→ Activity
Which lines of the entries contain the string "agent"? Copy each of them.

→ Listed records
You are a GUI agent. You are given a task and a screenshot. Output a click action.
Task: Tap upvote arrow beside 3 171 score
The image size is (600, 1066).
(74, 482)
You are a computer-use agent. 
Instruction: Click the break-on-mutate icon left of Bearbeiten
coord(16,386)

==

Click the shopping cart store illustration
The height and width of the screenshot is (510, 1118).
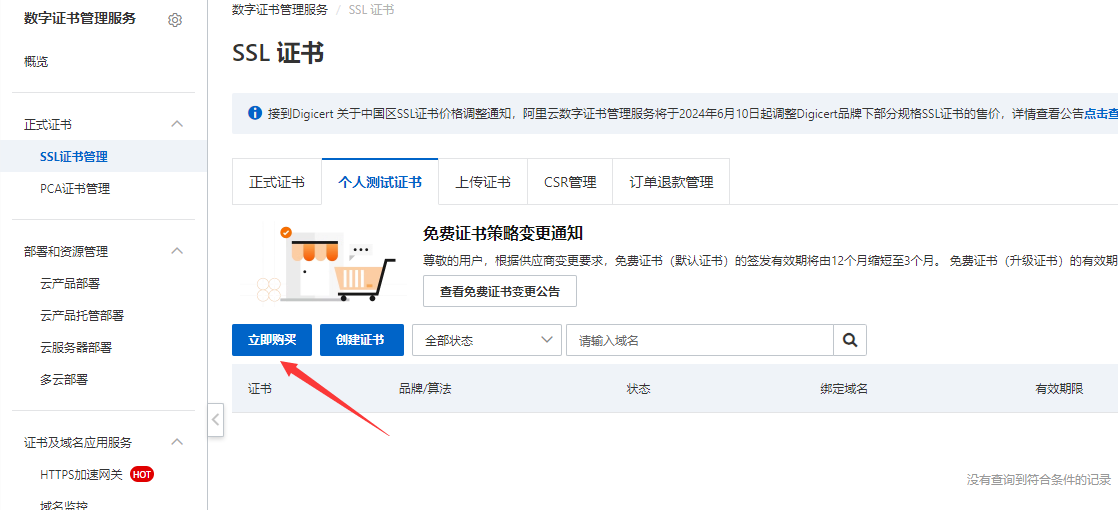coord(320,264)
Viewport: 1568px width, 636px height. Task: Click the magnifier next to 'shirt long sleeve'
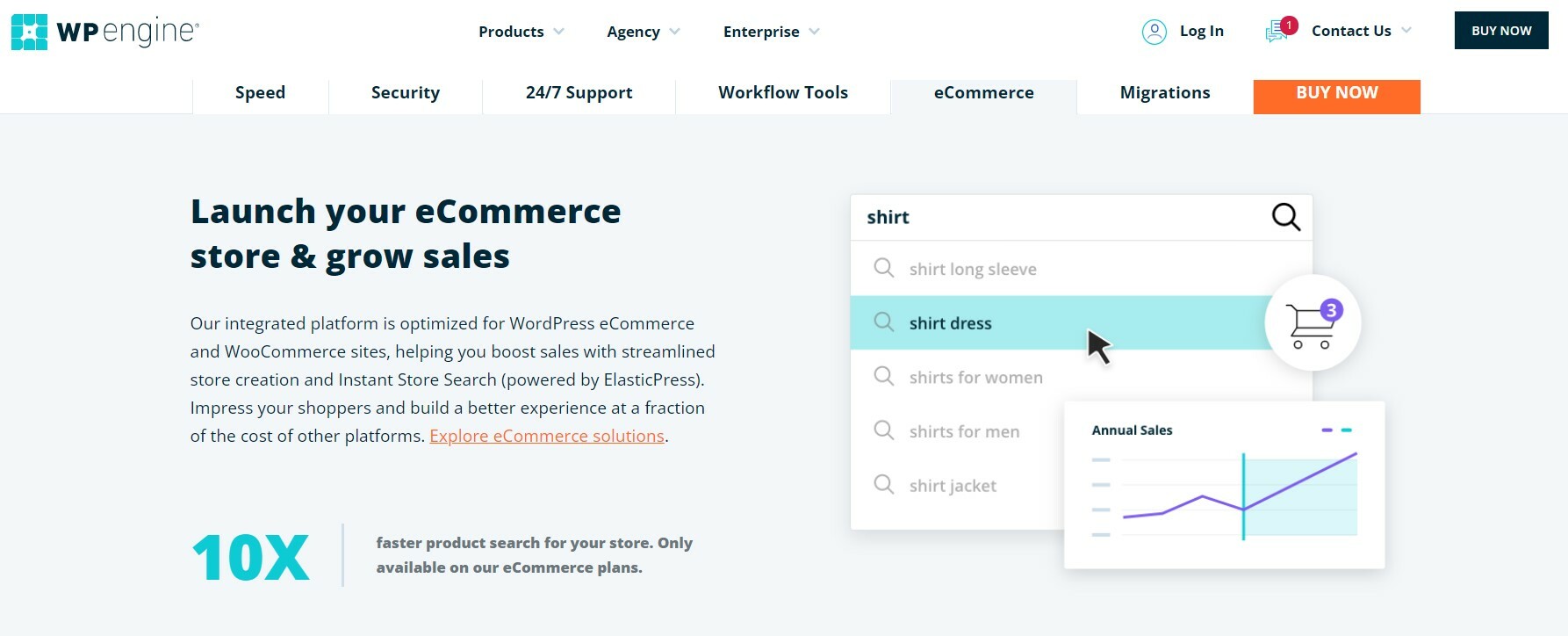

==

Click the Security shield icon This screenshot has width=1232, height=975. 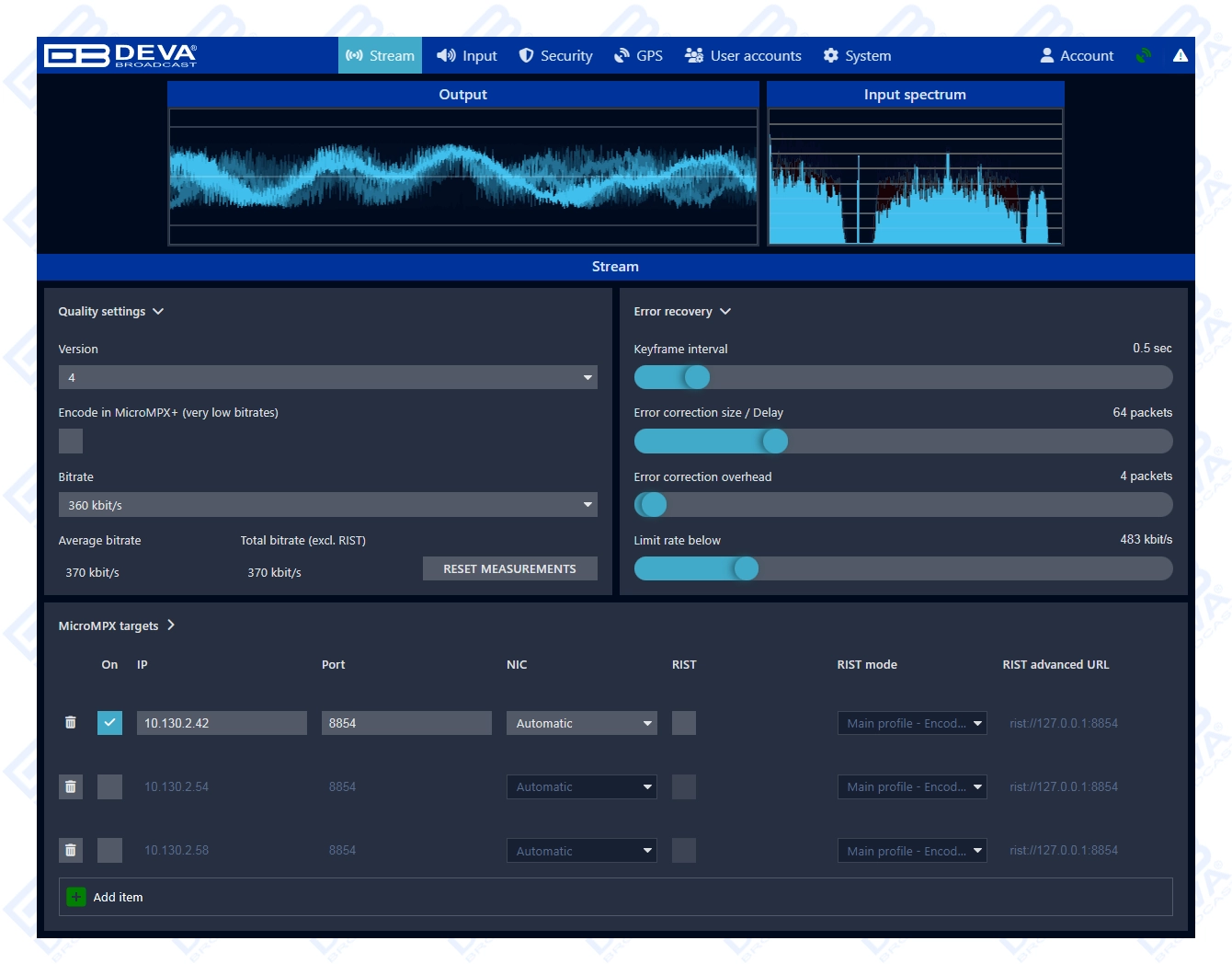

→ Task output
You are a GUI agent. You are given a task and a screenshot. Output a click action.
You are a computer-use agent. 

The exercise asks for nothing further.